Introduction
When there is a change in control, Australian Financial Services Licence (AFSL) holders must promptly notify the Australian Securities and Investments Commission (ASIC) to maintain compliance and uphold their licensing obligations. This requirement ensures that AFSL holders remain transparent and accountable in their financial and operating policies, safeguarding the integrity of the financial services sector.
Failing to notify ASIC of a change in control can lead to severe consequences, including legal penalties and potential suspension or cancellation of the licence. Understanding and adhering to these reporting obligations is crucial for AFSL holders to avoid disruptions in their operations and maintain their standing within the financial services industry.
Definition of Control
Control, within the framework of AFSL holders, is defined by several key factors under the Corporations Act 2001 (Cth). A change in control occurs when an entity or individual gains the ability to influence significant decisions within the AFSL holder. Specifically, control is established if a person or entity has:
- Voting Power: The capacity to cast, or control the casting of, more than half of the maximum number of votes at a general meeting of the AFSL holder.

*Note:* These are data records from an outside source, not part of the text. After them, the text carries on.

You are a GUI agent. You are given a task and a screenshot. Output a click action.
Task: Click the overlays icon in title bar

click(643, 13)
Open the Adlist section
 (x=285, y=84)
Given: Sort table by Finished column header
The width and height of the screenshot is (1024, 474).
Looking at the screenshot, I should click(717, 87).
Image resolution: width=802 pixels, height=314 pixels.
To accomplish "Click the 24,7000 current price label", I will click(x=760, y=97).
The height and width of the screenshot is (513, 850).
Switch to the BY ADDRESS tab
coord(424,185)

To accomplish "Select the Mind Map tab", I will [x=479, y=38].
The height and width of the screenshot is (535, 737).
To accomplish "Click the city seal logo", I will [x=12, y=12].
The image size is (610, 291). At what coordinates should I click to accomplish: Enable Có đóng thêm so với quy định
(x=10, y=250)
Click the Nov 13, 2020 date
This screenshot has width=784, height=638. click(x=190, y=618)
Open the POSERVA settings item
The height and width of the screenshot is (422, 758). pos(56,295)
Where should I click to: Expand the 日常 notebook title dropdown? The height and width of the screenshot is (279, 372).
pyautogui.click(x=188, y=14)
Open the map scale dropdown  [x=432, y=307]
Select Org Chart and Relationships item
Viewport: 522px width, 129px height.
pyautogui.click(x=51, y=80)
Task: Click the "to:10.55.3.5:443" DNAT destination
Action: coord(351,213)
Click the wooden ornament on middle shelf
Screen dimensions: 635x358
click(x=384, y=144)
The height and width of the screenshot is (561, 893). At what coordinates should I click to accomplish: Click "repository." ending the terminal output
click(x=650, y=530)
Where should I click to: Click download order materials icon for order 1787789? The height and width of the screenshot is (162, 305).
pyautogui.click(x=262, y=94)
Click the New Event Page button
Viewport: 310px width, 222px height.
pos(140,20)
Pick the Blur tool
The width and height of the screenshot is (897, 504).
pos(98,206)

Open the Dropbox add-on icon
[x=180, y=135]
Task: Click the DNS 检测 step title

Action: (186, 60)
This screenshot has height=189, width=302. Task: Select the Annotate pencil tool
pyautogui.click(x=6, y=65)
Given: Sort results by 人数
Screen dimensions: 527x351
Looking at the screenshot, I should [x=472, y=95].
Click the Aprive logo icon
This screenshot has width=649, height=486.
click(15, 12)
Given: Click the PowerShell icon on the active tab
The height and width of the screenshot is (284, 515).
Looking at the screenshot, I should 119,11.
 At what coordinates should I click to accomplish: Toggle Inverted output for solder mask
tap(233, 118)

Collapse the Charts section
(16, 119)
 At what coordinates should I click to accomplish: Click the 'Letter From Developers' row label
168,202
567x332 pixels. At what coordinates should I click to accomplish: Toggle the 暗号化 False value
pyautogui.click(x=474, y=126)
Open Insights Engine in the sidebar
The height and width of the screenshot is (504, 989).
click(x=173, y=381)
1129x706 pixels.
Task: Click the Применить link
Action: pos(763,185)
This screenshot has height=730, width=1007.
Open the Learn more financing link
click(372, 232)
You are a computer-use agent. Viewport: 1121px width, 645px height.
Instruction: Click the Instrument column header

- Share Capital Ownership: Directly or indirectly holding more than half of the issued share capital of the AFSL holder, excluding any preferred shares that do not confer participation rights beyond a specified amount in profit or capital distributions.
- Board Composition Control: The ability to control the composition of the AFSL holder’s board or governing body, thereby influencing governance and strategic decisions.
- Decision-Making Capacity: The capacity to determine the outcome of decisions regarding the AFSL holder’s financial and operational policies. This includes considering the practical influence exerted and any patterns of behaviour affecting these policies.
It is important to note that control can be exerted through multiple avenues simultaneously, and a change in any of these areas can signify a shift in control.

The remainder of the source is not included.